[Source records]
╔══
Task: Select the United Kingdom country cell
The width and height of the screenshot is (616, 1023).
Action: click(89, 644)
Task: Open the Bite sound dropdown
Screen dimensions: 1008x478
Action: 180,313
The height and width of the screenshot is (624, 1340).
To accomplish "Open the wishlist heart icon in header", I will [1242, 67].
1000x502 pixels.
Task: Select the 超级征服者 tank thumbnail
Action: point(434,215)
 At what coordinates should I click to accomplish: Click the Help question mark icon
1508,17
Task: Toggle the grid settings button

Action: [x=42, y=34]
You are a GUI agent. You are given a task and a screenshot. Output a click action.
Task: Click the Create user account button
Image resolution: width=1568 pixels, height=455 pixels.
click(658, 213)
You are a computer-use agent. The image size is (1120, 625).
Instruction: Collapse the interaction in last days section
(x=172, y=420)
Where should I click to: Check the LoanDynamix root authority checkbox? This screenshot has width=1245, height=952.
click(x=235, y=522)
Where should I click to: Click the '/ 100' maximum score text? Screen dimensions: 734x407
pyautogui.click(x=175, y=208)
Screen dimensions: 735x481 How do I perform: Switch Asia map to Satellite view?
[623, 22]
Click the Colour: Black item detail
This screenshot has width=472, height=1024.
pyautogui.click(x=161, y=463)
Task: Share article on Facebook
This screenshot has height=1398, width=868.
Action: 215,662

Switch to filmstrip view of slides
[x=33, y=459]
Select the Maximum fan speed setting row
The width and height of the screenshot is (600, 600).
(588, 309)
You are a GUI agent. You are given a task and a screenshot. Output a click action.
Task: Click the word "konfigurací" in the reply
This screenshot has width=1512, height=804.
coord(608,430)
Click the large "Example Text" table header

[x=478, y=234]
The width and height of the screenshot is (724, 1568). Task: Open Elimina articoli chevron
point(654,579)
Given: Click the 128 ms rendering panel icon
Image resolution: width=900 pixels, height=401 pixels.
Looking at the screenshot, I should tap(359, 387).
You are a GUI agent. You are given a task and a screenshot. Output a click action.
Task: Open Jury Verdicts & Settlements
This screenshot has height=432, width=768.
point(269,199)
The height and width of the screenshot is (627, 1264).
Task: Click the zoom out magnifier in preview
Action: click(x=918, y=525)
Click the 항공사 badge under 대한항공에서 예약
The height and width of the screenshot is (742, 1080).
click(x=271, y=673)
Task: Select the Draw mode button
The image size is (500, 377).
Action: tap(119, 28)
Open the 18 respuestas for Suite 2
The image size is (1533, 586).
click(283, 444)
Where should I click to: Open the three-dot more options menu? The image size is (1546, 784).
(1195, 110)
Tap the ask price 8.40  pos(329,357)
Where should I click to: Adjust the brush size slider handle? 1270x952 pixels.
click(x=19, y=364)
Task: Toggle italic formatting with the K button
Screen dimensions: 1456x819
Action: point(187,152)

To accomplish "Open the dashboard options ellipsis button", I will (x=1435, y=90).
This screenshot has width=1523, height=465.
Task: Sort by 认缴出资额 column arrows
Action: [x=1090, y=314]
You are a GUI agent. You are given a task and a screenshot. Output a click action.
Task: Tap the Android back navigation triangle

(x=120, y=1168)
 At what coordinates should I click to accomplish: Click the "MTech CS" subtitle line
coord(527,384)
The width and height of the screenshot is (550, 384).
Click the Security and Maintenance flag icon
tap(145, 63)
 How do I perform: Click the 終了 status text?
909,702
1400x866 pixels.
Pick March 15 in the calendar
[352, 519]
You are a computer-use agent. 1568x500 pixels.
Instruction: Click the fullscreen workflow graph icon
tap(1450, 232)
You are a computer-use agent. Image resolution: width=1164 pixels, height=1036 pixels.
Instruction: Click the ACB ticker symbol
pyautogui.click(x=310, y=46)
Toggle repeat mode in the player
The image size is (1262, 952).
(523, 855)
╚══
■ Exercise instructions ■
Go through the records and print each one exactly.

■ Your solution ■
Task: Select the United Kingdom country cell
The width and height of the screenshot is (616, 1023).
Action: click(89, 644)
Task: Open the Bite sound dropdown
Screen dimensions: 1008x478
Action: 180,313
The height and width of the screenshot is (624, 1340).
To accomplish "Open the wishlist heart icon in header", I will [1242, 67].
1000x502 pixels.
Task: Select the 超级征服者 tank thumbnail
Action: point(434,215)
 At what coordinates should I click to accomplish: Click the Help question mark icon
1508,17
Task: Toggle the grid settings button

Action: [x=42, y=34]
You are a GUI agent. You are given a task and a screenshot. Output a click action.
Task: Click the Create user account button
Image resolution: width=1568 pixels, height=455 pixels.
click(658, 213)
You are a computer-use agent. The image size is (1120, 625).
Instruction: Collapse the interaction in last days section
(x=172, y=420)
Where should I click to: Check the LoanDynamix root authority checkbox? This screenshot has width=1245, height=952.
click(x=235, y=522)
Where should I click to: Click the '/ 100' maximum score text? Screen dimensions: 734x407
pyautogui.click(x=175, y=208)
Screen dimensions: 735x481 How do I perform: Switch Asia map to Satellite view?
[623, 22]
Click the Colour: Black item detail
This screenshot has width=472, height=1024.
pyautogui.click(x=161, y=463)
Task: Share article on Facebook
This screenshot has height=1398, width=868.
Action: 215,662

Switch to filmstrip view of slides
[x=33, y=459]
Select the Maximum fan speed setting row
The width and height of the screenshot is (600, 600).
(588, 309)
You are a GUI agent. You are given a task and a screenshot. Output a click action.
Task: Click the word "konfigurací" in the reply
This screenshot has width=1512, height=804.
coord(608,430)
Click the large "Example Text" table header

[x=478, y=234]
The width and height of the screenshot is (724, 1568). Task: Open Elimina articoli chevron
point(654,579)
Given: Click the 128 ms rendering panel icon
Image resolution: width=900 pixels, height=401 pixels.
Looking at the screenshot, I should tap(359, 387).
You are a GUI agent. You are given a task and a screenshot. Output a click action.
Task: Open Jury Verdicts & Settlements
This screenshot has height=432, width=768.
point(269,199)
The height and width of the screenshot is (627, 1264).
Task: Click the zoom out magnifier in preview
Action: click(x=918, y=525)
Click the 항공사 badge under 대한항공에서 예약
The height and width of the screenshot is (742, 1080).
click(x=271, y=673)
Task: Select the Draw mode button
The image size is (500, 377).
Action: tap(119, 28)
Open the 18 respuestas for Suite 2
The image size is (1533, 586).
click(283, 444)
Where should I click to: Open the three-dot more options menu? The image size is (1546, 784).
(1195, 110)
Tap the ask price 8.40  pos(329,357)
Where should I click to: Adjust the brush size slider handle? 1270x952 pixels.
click(x=19, y=364)
Task: Toggle italic formatting with the K button
Screen dimensions: 1456x819
Action: point(187,152)

To accomplish "Open the dashboard options ellipsis button", I will (x=1435, y=90).
This screenshot has width=1523, height=465.
Task: Sort by 认缴出资额 column arrows
Action: [x=1090, y=314]
You are a GUI agent. You are given a task and a screenshot. Output a click action.
Task: Tap the Android back navigation triangle

(x=120, y=1168)
 At what coordinates should I click to accomplish: Click the "MTech CS" subtitle line
coord(527,384)
The width and height of the screenshot is (550, 384).
Click the Security and Maintenance flag icon
tap(145, 63)
 How do I perform: Click the 終了 status text?
909,702
1400x866 pixels.
Pick March 15 in the calendar
[352, 519]
You are a computer-use agent. 1568x500 pixels.
Instruction: Click the fullscreen workflow graph icon
tap(1450, 232)
You are a computer-use agent. Image resolution: width=1164 pixels, height=1036 pixels.
Instruction: Click the ACB ticker symbol
pyautogui.click(x=310, y=46)
Toggle repeat mode in the player
The image size is (1262, 952).
(523, 855)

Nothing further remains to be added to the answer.